[Stored records]
■ ■ ■

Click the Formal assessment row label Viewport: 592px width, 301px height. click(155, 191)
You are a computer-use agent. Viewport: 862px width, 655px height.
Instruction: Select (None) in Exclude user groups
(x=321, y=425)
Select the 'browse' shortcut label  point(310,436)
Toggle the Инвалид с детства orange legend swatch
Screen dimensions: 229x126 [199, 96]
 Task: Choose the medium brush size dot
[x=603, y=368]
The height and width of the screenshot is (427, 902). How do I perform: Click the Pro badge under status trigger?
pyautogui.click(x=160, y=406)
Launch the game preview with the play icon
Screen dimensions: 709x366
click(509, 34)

■ ■ ■

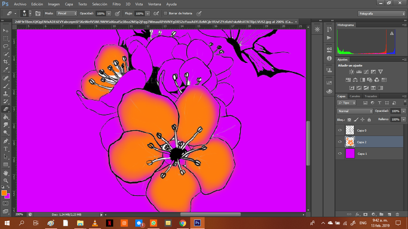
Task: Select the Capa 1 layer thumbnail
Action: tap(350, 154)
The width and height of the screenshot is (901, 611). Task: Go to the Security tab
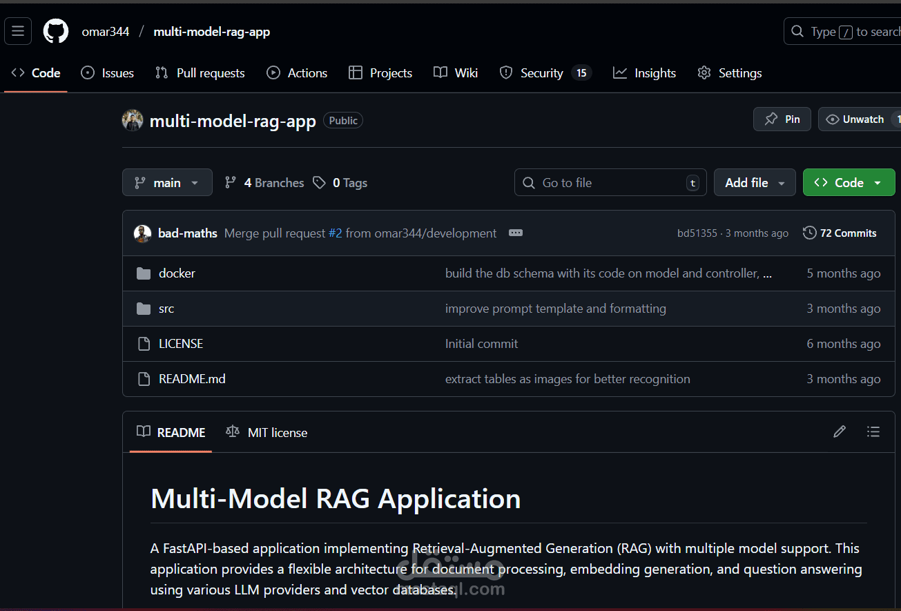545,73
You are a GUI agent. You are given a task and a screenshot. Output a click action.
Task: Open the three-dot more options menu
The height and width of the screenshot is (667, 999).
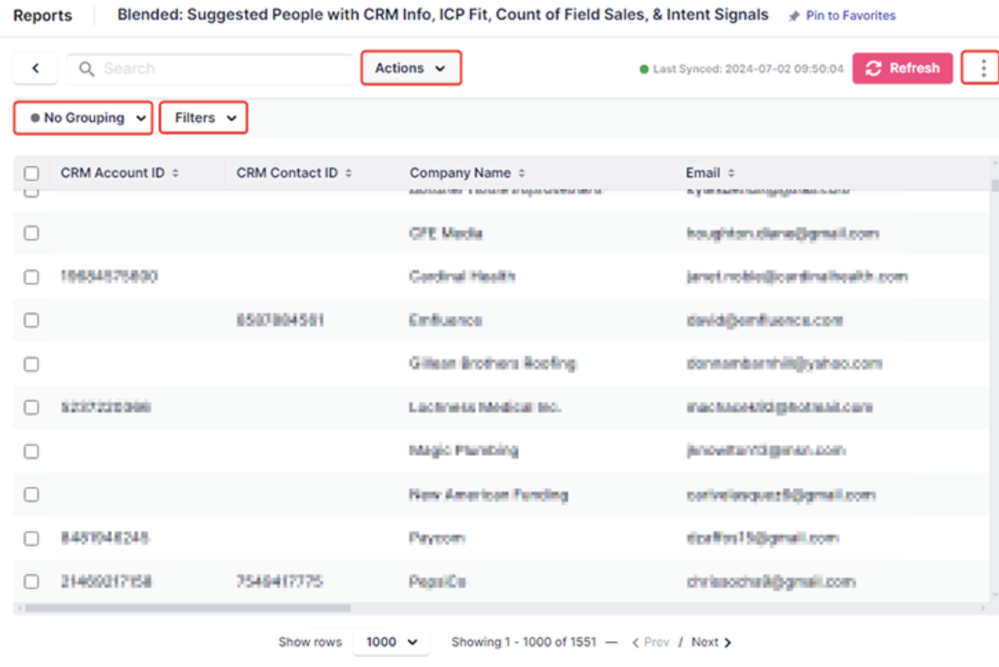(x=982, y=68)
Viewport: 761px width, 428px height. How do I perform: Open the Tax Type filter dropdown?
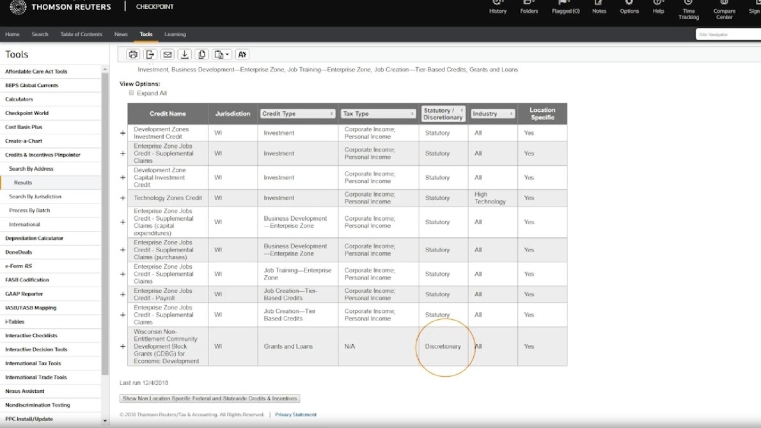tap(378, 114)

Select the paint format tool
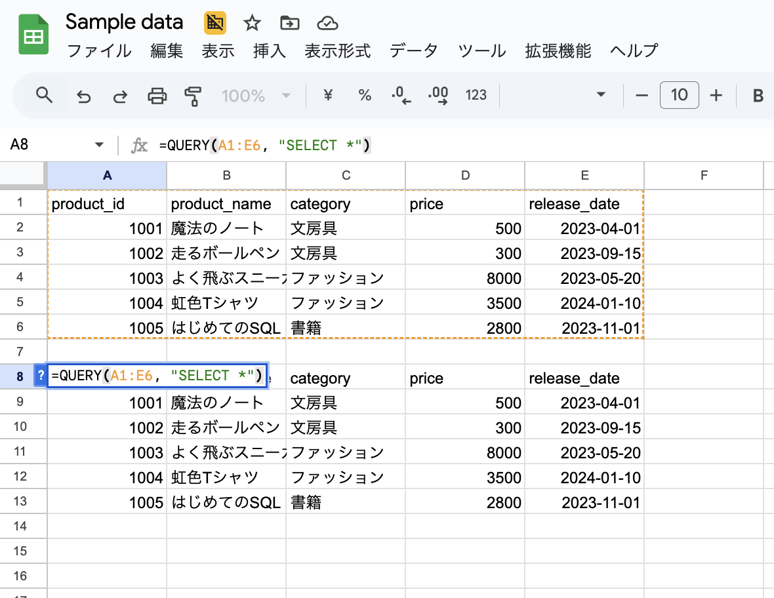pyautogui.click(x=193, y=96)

■ ■ ■

How to complete this task
Find each line in the records that contains the string "agent", then say how many there are and nothing else.

Answer section
2